Do not require account creation for the first check.

The Monetization Ladder

The three products can exist independently, but they fit naturally into one ladder.

Free:
article + prompt + scorecard

Low-ticket:
candidate safety kit

Mid-ticket:
personal inbound firewall

B2B:
Asymmetry Balancer API

High-intent:
transparent recovery directory

The cleanest starting path is usually:

free check -> candidate firewall -> B2B API

Lead generation can monetize early, but it must be handled carefully. If trust is damaged there, the whole adversarial-economics brand becomes incoherent.

Implementation Order

If one agent were implementing this from scratch, the best sequence would be:

  1. Build the deterministic scoring library.
  2. Build the free Hiring Scam Check UI.
  3. Add recovery paths for 16+ incidents.
  4. Convert the same scoring library into the candidate inbound firewall.
  5. Extract the scoring library behind an API.
  6. Add B2B admin controls and event logs.
  7. Add marketplace UI widget support.

The reason is simple: all three products share the same scoring primitive. Build that once.

Shared Scoring Module Spec

Input:
- requested_resources[]
- provided_proofs[]
- urgency_signals[]
- counterparty_context

Output:
- risk_score
- state
- danger_points[]
- required_proofs[]
- block_user_action
- safe_reply_template
- recovery_paths[]

State mapping:

0-3: safe_enough
4-8: needs_verification
9-15: high_risk
16+: hostile_by_operational_assumption

The implementation should be deterministic first. LLM analysis can improve extraction later, but the core product should not depend on model mood.

Product Thesis

The market is not "scam detection."

The market is restoring symmetry in dangerous hiring flows.

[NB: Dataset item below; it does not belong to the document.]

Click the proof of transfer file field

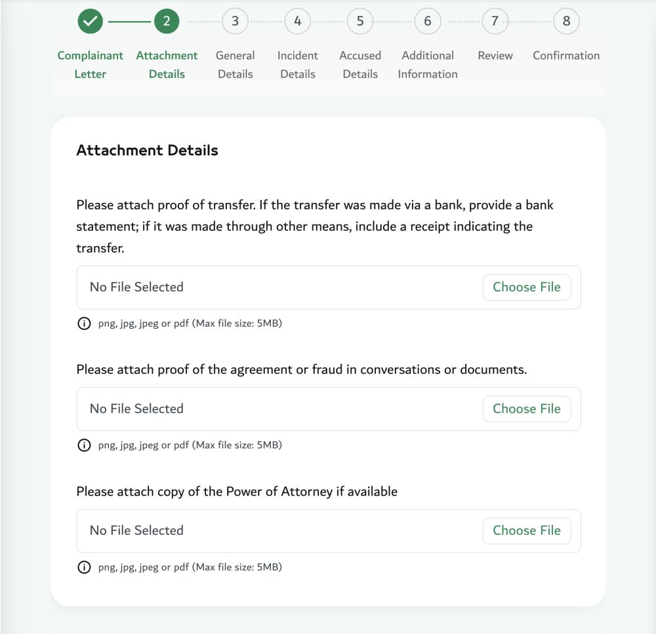[x=329, y=287]
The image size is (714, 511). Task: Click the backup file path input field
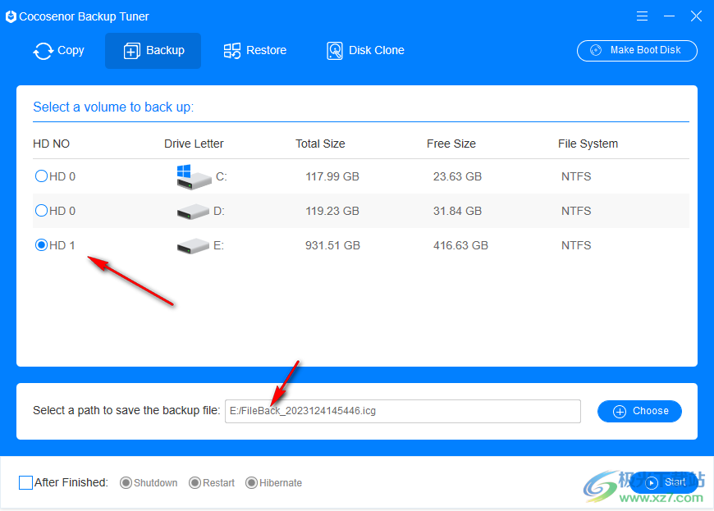[402, 411]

That is a stronger category because it covers scammers, exploitative employers, chaotic recruiters, fake Web3 roles, freelance project bait, and suspicious business relationships that are not cleanly classifiable but are still harmful.

The final product line can be summarized as:

Protect user resources by forcing counterparty proof to rise with requested user risk.

Or shorter:

Raise D before U + R gets expensive.